The modernised ECT therefore still has the potential to interfere with the objectives of the European Green Deal and the EU’s international emission reduction commitments.
ECT members have agreed that EU investors will not be able to use the treaty to claim against EU countries under the new agreement, a practice judged illegal by the European Court of Justice, the EU’s top court.
Whether this will prove effective in practice remains uncertain. Arbitral tribunals have a history of ignoring the authority of EU judgments. But these judicial and political developments send a very clear message: there is no place for investor state disputes in the EU. And the rationale behind that – that ISDS undermines the rule of law – could expand to non-EU jurisdictions too.
Although an agreement has been reached in principle between ECT members on the reforms, considerable hurdles remain before the new treaty kicks into action.
The Commission faces an uphill struggle in securing support of both the Council and the European Parliament. Poland has initiated the move to exit the treaty. Italy already left in 2016. In 2022, Spain, France and the Netherlands all announced their intention to leave the treaty - making member states' buy-in all the more difficult.
The new ECT also clearly does not meet the standards set by the European Parliament in its resolution on the future of EU international investment policy that was passed last June.
At ECT level, the agreement is still subject to a unanimous decision of all ECT members present that was set to take place in November but has now been postponed to April 2023.

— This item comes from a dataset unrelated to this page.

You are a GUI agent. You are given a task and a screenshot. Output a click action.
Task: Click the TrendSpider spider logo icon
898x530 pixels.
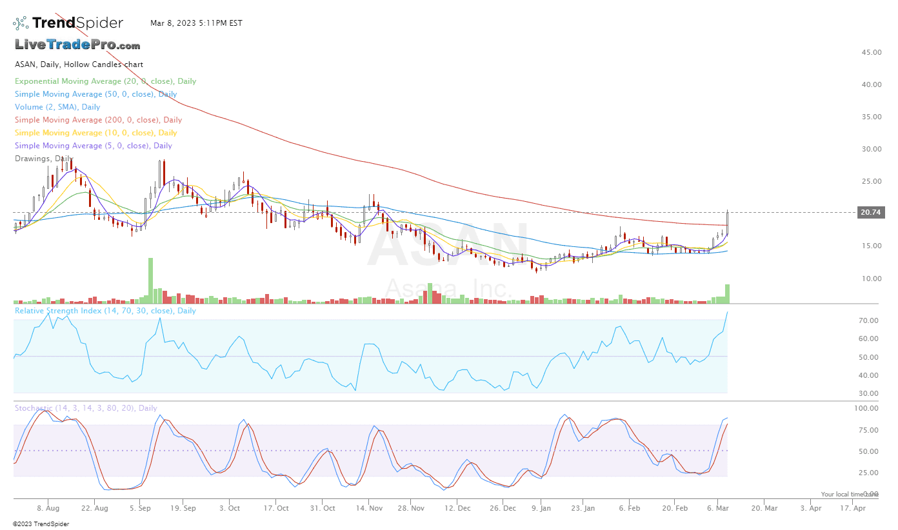pos(21,23)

Any ECT member may therefore decide to veto the new agreement, which would thwart the modernisation at the last minute. And even if adopted, the new ECT will only enter into force once a majority of the ECT members have ratified it and only among those that ratify.
Ultimately, it’s going to be a long game, for little reward. There is no conclusive evidence the ECT in its modernised version would benefit the energy transition in any way, yet the costs for climate action are real.
The only viable answer is for the EU and its member states to leave, together with the UK, and use its leverage to develop solutions to remove the legal effects for the sunset clause, among themselves and with other parties.
Every delay to climate action costs. This is the only way to bring an immediate end to fossil fuel protection among all states that withdraw, and finally end the ECT’s chilling effect on the EU’s climate progress.
Given the momentum now building in the EU, the Commission now has the opportunity to encourage other ECT members, such as the UK, to neutralise the sunset clause and agree to end fossil fuel investment protection in their states for good.